• **The exercise**
Please rewrite the records below as a numbered list, leaving out any blank lines.

## start Available records

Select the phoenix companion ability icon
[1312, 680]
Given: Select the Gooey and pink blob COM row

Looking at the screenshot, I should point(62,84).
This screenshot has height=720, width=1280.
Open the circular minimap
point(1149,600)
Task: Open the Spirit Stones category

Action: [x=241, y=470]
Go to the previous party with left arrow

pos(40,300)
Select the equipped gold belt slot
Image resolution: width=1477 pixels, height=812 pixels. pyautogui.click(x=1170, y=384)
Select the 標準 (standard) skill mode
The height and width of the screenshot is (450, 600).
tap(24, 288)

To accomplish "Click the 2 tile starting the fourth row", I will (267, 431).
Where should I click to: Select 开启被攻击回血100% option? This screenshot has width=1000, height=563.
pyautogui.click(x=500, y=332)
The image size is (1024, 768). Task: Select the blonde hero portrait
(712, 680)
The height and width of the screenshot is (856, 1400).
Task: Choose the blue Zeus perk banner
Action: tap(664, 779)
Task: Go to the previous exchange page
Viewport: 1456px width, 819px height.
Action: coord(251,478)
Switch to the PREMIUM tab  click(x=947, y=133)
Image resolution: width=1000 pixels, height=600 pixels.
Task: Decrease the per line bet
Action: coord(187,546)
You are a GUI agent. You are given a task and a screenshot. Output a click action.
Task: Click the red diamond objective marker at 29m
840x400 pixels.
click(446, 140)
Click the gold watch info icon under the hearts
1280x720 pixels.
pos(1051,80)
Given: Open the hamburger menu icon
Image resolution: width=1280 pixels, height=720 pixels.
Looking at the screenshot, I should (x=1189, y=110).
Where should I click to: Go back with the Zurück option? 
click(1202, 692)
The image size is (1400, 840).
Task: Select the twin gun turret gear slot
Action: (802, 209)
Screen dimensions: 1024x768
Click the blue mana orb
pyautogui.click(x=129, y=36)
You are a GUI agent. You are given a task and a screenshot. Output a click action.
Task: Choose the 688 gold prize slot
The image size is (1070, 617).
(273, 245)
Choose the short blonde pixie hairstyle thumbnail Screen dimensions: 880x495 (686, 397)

## end Available records

• **Output for this exercise**
1. Select the phoenix companion ability icon
2. [1312, 680]
3. Given: Select the Gooey and pink blob COM row
4. Looking at the screenshot, I should point(62,84).
5. This screenshot has height=720, width=1280.
6. Open the circular minimap
7. point(1149,600)
8. Task: Open the Spirit Stones category
9. Action: [x=241, y=470]
10. Go to the previous party with left arrow
11. pos(40,300)
12. Select the equipped gold belt slot
13. Image resolution: width=1477 pixels, height=812 pixels. pyautogui.click(x=1170, y=384)
14. Select the 標準 (standard) skill mode
15. The height and width of the screenshot is (450, 600).
16. tap(24, 288)
17. To accomplish "Click the 2 tile starting the fourth row", I will (267, 431).
18. Where should I click to: Select 开启被攻击回血100% option? This screenshot has width=1000, height=563.
19. pyautogui.click(x=500, y=332)
20. The image size is (1024, 768). Task: Select the blonde hero portrait
21. (712, 680)
22. The height and width of the screenshot is (856, 1400).
23. Task: Choose the blue Zeus perk banner
24. Action: tap(664, 779)
25. Task: Go to the previous exchange page
26. Viewport: 1456px width, 819px height.
27. Action: coord(251,478)
28. Switch to the PREMIUM tab  click(x=947, y=133)
29. Image resolution: width=1000 pixels, height=600 pixels.
30. Task: Decrease the per line bet
31. Action: coord(187,546)
32. You are a GUI agent. You are given a task and a screenshot. Output a click action.
33. Task: Click the red diamond objective marker at 29m
34. 840x400 pixels.
35. click(446, 140)
36. Click the gold watch info icon under the hearts
37. 1280x720 pixels.
38. pos(1051,80)
39. Given: Open the hamburger menu icon
40. Image resolution: width=1280 pixels, height=720 pixels.
41. Looking at the screenshot, I should (x=1189, y=110).
42. Where should I click to: Go back with the Zurück option? 
43. click(1202, 692)
44. The image size is (1400, 840).
45. Task: Select the twin gun turret gear slot
46. Action: (802, 209)
47. Screen dimensions: 1024x768
48. Click the blue mana orb
49. pyautogui.click(x=129, y=36)
50. You are a GUI agent. You are given a task and a screenshot. Output a click action.
51. Task: Choose the 688 gold prize slot
52. The image size is (1070, 617).
53. (273, 245)
54. Choose the short blonde pixie hairstyle thumbnail Screen dimensions: 880x495 (686, 397)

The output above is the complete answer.